Deux risques de migration signalés par le contrat interne, transformés en
invariants vérifiés plutôt que supposés :
- **Le couple `(document, inbox)`** est un littéral RDF séparé par une espace là
où l'amont a une structure typée (`AddInboxCapV0 { repo_id, overlay, priv_key }`).

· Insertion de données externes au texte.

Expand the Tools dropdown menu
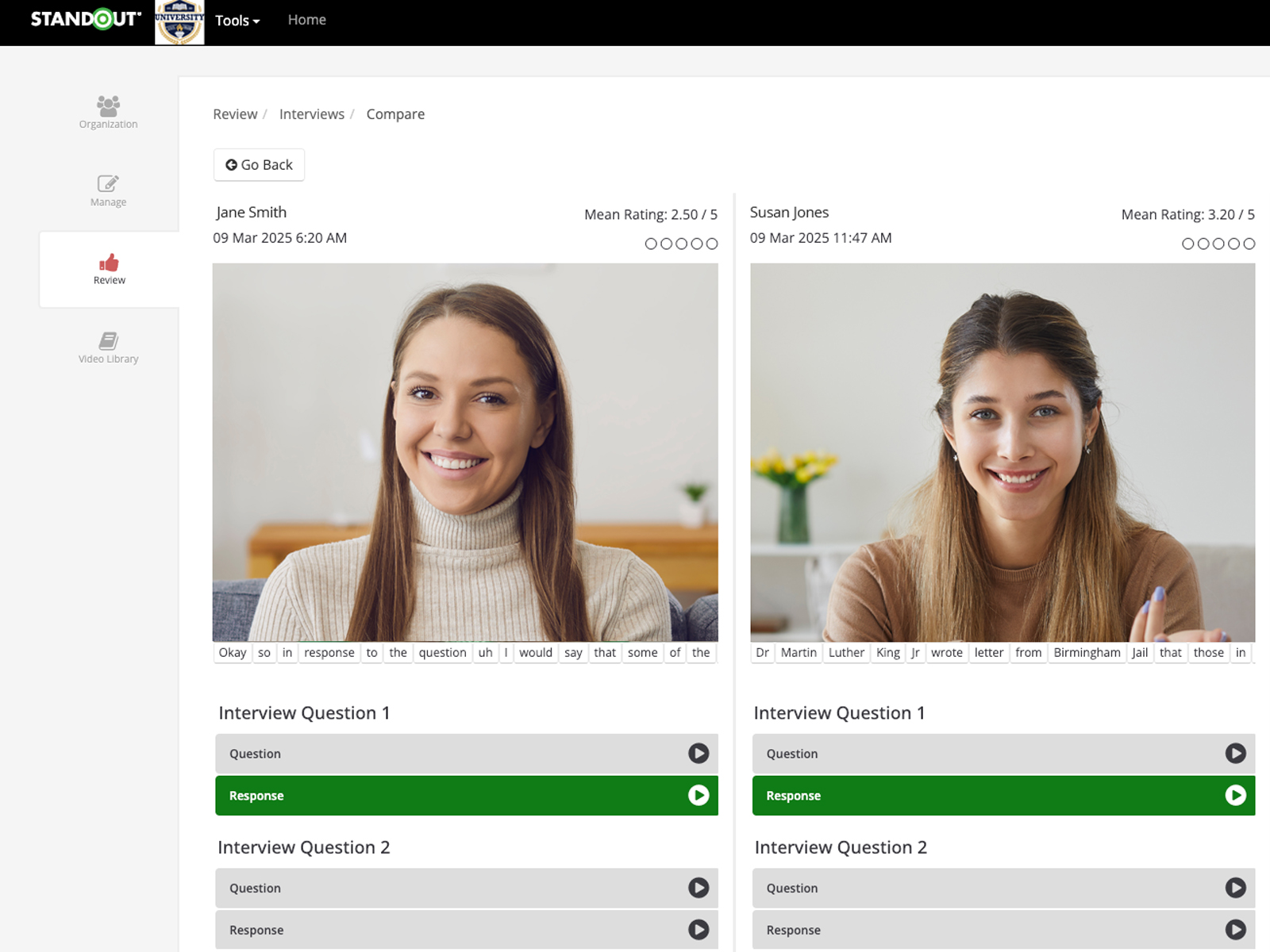Viewport: 1270px width, 952px height. coord(237,21)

L'espace est sûr parce qu'un NURI n'en contient pas — alphabet base64url et
segments `:` — mais c'était une propriété implicite. `encodeInboxCap` la
vérifie désormais : un découpage erroné classerait une inbox sous un document
tronqué et perdrait les dépôts sans erreur, la classe de panne que ce chemin a
déjà payée une fois.
- **Le namespace réservé** garantit qu'aucun identifiant utilisateur ne peut s'y
loger — sauf que `normalizeId` est injecté par le consommateur et que le
défaut de la bibliothèque ne fait que trimmer. Une collision ne serait pas
cosmétique : un utilisateur se retrouverait sur un compte d'infrastructure, à
lire et écrire des documents qui ne sont pas les siens. Vérifié à la
normalisation, avec un test qui simule un `normalizeId` hostile.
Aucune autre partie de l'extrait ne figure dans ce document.